Just getting around to reading Wired’s recap on the Gaussian Copula, or the formula that destroyed the world banking system. Or, really, the formula that allowed the world banking system to destroy itself.
The GC, as I like to call it, is not news; the Wall Street Journal ran a prescient story with the headline “How a Formula Ignited Market That Burned Some Big Investors” back in 2005. I’d picked that up from perusing the ever-informative blog, Information Processing, in… Still, the Wired story is a good summary. Basic story: David Li, a former Chinese peasant farmer who became a mathematician at JPMorgan Chase, published a paper, “On Default Correlation: A Copula Function Approach,” in The Journal of Fixed Income. Who doesn’t read the JFI these days, right? Li offered a formula that allowed the market to price default risk by correlation rather than historical data. The false sense of security engendered by having a formula — with numbers even! — is what created the $60 trillion fabulism known as credit default swaps. Not to mention the $4 trillion in regular CDOs. What everyone who was getting rich of these things when they going was good was that it would not always be so; they chose to forget as that the key numbers in Li’s formula are not immutable — gammas, not pi; calculations, as opposed to constants. Woops!

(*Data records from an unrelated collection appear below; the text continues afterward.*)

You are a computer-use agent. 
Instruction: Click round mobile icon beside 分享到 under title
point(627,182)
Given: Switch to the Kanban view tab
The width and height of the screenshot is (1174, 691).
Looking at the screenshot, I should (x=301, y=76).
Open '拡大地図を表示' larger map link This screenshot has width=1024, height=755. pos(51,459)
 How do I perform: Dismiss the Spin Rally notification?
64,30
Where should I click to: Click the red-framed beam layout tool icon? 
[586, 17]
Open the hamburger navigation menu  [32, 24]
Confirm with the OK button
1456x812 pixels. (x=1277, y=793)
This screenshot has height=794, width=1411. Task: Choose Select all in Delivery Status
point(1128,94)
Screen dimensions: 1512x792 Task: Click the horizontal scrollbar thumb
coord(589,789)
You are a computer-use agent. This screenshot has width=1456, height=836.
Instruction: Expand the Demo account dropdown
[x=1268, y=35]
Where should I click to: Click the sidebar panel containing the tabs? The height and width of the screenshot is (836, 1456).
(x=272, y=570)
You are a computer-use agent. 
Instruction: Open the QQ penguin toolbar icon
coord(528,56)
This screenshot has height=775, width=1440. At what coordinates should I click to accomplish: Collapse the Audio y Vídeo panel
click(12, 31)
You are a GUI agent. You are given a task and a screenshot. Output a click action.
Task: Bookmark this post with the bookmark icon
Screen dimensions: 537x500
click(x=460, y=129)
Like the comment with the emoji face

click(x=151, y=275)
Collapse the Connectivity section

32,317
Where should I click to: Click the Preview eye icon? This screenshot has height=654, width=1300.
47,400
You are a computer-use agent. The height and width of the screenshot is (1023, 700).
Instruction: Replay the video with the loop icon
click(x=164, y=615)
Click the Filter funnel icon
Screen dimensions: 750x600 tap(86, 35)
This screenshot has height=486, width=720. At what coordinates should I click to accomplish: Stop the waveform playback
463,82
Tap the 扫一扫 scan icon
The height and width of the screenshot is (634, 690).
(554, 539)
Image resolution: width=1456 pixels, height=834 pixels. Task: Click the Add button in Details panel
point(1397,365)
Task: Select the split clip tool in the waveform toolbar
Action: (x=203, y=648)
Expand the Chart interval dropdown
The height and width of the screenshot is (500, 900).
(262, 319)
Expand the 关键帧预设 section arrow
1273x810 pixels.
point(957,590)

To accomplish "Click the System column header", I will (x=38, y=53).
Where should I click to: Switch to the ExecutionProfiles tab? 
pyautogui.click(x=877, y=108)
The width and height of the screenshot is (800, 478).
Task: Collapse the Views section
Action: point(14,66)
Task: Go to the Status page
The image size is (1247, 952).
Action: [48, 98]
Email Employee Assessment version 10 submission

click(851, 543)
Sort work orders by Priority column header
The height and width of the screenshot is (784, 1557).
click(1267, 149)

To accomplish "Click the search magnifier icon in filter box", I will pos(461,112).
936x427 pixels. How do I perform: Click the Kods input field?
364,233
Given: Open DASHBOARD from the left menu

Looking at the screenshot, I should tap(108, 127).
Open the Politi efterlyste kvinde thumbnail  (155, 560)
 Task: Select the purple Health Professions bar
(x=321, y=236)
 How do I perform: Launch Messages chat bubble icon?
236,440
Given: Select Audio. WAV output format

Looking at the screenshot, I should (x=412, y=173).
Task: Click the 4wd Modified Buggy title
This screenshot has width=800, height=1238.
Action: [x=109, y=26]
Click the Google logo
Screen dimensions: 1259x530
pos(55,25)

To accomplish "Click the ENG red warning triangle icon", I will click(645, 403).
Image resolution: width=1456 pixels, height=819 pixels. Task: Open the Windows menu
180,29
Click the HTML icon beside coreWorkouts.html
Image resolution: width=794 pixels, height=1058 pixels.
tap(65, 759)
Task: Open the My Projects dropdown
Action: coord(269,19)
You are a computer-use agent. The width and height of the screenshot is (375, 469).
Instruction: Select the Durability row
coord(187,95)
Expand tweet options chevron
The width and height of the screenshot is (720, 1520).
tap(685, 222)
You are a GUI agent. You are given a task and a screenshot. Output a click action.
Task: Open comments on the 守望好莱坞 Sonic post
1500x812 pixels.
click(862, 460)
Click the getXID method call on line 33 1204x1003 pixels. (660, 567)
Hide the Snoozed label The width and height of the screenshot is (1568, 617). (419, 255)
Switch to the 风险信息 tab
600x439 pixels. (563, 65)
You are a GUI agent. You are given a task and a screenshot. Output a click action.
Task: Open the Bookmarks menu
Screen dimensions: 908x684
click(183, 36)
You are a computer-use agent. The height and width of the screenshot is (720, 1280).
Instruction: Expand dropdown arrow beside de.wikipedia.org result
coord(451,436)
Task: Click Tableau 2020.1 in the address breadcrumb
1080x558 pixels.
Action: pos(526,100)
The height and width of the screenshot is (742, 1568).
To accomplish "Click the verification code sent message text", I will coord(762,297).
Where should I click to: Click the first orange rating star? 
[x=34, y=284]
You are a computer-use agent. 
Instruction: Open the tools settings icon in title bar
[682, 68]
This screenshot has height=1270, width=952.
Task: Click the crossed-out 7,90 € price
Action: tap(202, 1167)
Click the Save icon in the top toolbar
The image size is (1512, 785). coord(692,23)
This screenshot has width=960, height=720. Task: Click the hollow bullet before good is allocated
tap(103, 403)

By the way, the WSJ pointed out all the problems in 2005, long before the subprime crackup. The original is behind a paywall but the key passages are excerpted on the Information Processing post, with highlights of the original article’s clear articulations of the model’s flaws and the invisible markets it created.
Most interesting point, mostly missed by the Wired story: the whole idea is borrowed from the actuarial science of broken hearts. People die sooner when their spouse dies. They’re seemingly unrelated events that are related, and have a correlation, and statisticians have used copulas to correlate them for some time. This was the idea that Li borrowed that idea for formula. Broken hearts indeed!